-- - -- - - -- - - -- - - -- - - -- - - -- - - -Jornal do Commercio - Recife, 26 de junho de 1998


JOELMIR BETTING

Faltam 555 dias

Na correção do bug do milênio, antes do réveillon do ano 2000, daqui a 555 dias, exatamente, o custo de cada linha retificada de programa está subindo no compasso da contagem regressiva para o caos cibernético anunciado. Em 1995, quando o mundo acordou para o desafio da máquina que não pensa, a correção de cada linha de programa variava de US$ 0,70 a US$ 1,10. Em julho do ano passado, já oscilava entre US$ 1,30 e US$ 2,25. Nesta altura do calendário, o tranco já passa de US$ 3,20. Ano que vem, perto de US$ 5,00.

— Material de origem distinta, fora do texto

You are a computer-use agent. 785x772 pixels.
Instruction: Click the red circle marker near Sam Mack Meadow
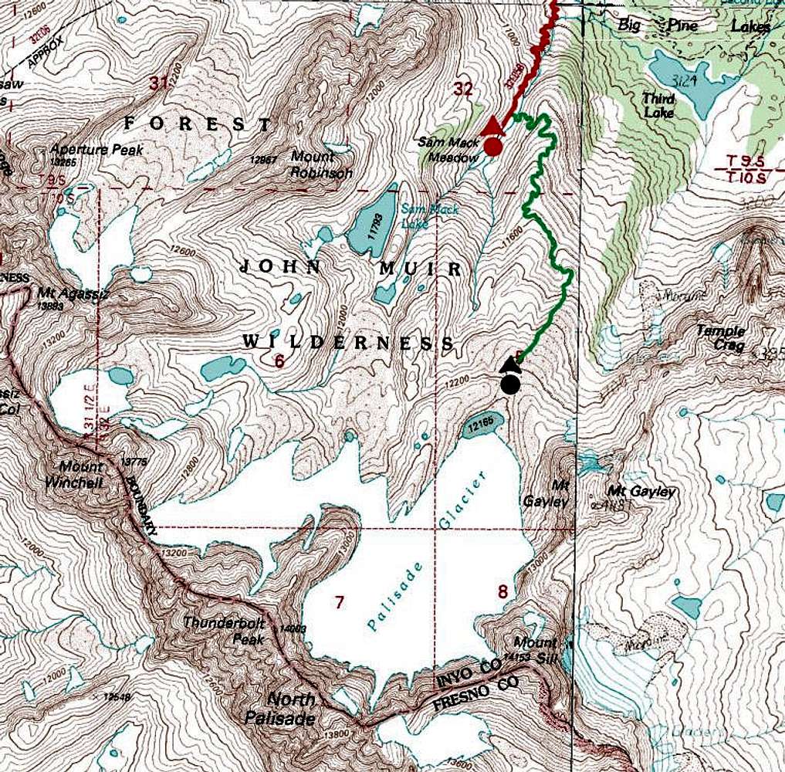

O cálculo é do consultor Marcos Felix Monte Rabstein, autor da cartilha Bug do Milênio - O Que Fazer para Combatê-lo. Cartilha encomendada pela Confederação Nacional da Indústria (CNI) que começa a ser distribuída, em todo o País, pelas entidades estaduais da indústria. Vale repetir: o bug (falha ou erro em inglês) é a leitura equivocada que os computadores e equipamentos "chipados" farão do ano 2000 a partir de 1º de janeiro, um sábado. Como o campo de data reserva apenas dois dígitos para o ano, os computadores traduzirão o 00 do ano 2000 pelo 00 do ano 1900.

E eis o caos. O bug, também chamado de Y2K pelos americanos, está instalado hoje no ventre de 265 milhões de computadores pessoais, 86 mil computadores de grande porte e 21 bilhões de aparelhos eletroeletrônicos com campo de data - de relógios a submarinos, de mísseis a marcapassos, de sinais de trânsito a tráfego aéreo, de cartões de crédito a extratos bancários, de aplicações financeiras a carnês de previdência, de equipamentos hospitalares a usinas nucleares, de robôs industriais a telefones celulares... Tudo o que se move a toque de digital economy.

Autoridade no assunto, os peritos do Gartner Group estimam que a extirpação do bug deve custar, em todo o mundo, algo parecido com US$ 350 bilhões, por baixo. Ou o dobro disso, se a correção ficar para a última hora. Outros especialistas falam numa conta apocalíptica de até US$ 1,5 trilhão. Ainda assim, como adverte Daniel Burrus, corrigir o bug sairá bem menos caro do que remediar os estragos que o dito-cujo promoverá em todo o mundo. Pelo sim, pelo não, os Estados Unidos deram de dramatizar o problema nas empresas e nos governos. Nada menos de 730 mil pessoas estão trabalhando na assepsia dos programas contaminados pelo Y2K.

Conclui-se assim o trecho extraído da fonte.